Required action: Copy each entry below exactly.

Data under study:
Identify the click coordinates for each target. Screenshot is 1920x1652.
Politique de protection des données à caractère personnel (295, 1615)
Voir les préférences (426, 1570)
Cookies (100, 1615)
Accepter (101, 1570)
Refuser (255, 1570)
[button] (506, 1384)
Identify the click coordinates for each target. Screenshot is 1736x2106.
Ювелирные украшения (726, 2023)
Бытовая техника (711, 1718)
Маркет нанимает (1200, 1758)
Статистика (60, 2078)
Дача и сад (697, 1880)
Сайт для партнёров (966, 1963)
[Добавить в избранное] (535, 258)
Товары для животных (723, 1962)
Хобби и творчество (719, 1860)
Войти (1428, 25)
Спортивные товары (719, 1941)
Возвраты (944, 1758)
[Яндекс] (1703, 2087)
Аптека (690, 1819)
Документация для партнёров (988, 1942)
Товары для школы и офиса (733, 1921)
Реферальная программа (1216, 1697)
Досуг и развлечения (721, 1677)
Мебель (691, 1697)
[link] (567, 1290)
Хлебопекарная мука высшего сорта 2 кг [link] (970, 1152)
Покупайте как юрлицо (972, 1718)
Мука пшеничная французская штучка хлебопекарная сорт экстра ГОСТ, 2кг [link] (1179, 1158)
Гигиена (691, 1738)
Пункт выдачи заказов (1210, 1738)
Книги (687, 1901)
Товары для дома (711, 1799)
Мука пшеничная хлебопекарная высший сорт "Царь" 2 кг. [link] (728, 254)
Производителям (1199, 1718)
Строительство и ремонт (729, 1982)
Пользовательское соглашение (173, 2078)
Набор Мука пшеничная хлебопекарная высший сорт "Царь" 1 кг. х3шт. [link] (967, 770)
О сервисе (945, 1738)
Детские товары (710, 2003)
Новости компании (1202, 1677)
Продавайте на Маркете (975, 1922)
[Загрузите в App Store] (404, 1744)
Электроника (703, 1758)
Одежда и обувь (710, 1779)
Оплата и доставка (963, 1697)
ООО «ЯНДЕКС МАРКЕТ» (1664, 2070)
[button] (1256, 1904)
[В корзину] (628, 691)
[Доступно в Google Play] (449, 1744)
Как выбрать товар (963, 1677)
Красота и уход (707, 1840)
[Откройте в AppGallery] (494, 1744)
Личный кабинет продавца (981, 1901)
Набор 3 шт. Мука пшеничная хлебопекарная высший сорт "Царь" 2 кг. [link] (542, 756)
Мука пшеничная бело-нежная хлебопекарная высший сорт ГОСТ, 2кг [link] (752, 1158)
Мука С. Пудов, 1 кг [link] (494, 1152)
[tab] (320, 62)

Answer to the exercise:
Identify the click coordinates for each target. Screenshot is 1920x1652.
Politique de protection des données à caractère personnel (295, 1615)
Voir les préférences (426, 1570)
Cookies (100, 1615)
Accepter (101, 1570)
Refuser (255, 1570)
[button] (506, 1384)
Identify the click coordinates for each target. Screenshot is 1736x2106.
Ювелирные украшения (726, 2023)
Бытовая техника (711, 1718)
Маркет нанимает (1200, 1758)
Статистика (60, 2078)
Дача и сад (697, 1880)
Сайт для партнёров (966, 1963)
[Добавить в избранное] (535, 258)
Товары для животных (723, 1962)
Хобби и творчество (719, 1860)
Войти (1428, 25)
Спортивные товары (719, 1941)
Возвраты (944, 1758)
[Яндекс] (1703, 2087)
Аптека (690, 1819)
Документация для партнёров (988, 1942)
Товары для школы и офиса (733, 1921)
Реферальная программа (1216, 1697)
Досуг и развлечения (721, 1677)
Мебель (691, 1697)
[link] (567, 1290)
Хлебопекарная мука высшего сорта 2 кг [link] (970, 1152)
Покупайте как юрлицо (972, 1718)
Мука пшеничная французская штучка хлебопекарная сорт экстра ГОСТ, 2кг [link] (1179, 1158)
Гигиена (691, 1738)
Пункт выдачи заказов (1210, 1738)
Книги (687, 1901)
Товары для дома (711, 1799)
Мука пшеничная хлебопекарная высший сорт "Царь" 2 кг. [link] (728, 254)
Производителям (1199, 1718)
Строительство и ремонт (729, 1982)
Пользовательское соглашение (173, 2078)
Набор Мука пшеничная хлебопекарная высший сорт "Царь" 1 кг. х3шт. [link] (967, 770)
О сервисе (945, 1738)
Детские товары (710, 2003)
Новости компании (1202, 1677)
Продавайте на Маркете (975, 1922)
[Загрузите в App Store] (404, 1744)
Электроника (703, 1758)
Одежда и обувь (710, 1779)
Оплата и доставка (963, 1697)
ООО «ЯНДЕКС МАРКЕТ» (1664, 2070)
[button] (1256, 1904)
[В корзину] (628, 691)
[Доступно в Google Play] (449, 1744)
Как выбрать товар (963, 1677)
Красота и уход (707, 1840)
[Откройте в AppGallery] (494, 1744)
Личный кабинет продавца (981, 1901)
Набор 3 шт. Мука пшеничная хлебопекарная высший сорт "Царь" 2 кг. [link] (542, 756)
Мука пшеничная бело-нежная хлебопекарная высший сорт ГОСТ, 2кг [link] (752, 1158)
Мука С. Пудов, 1 кг [link] (494, 1152)
[tab] (320, 62)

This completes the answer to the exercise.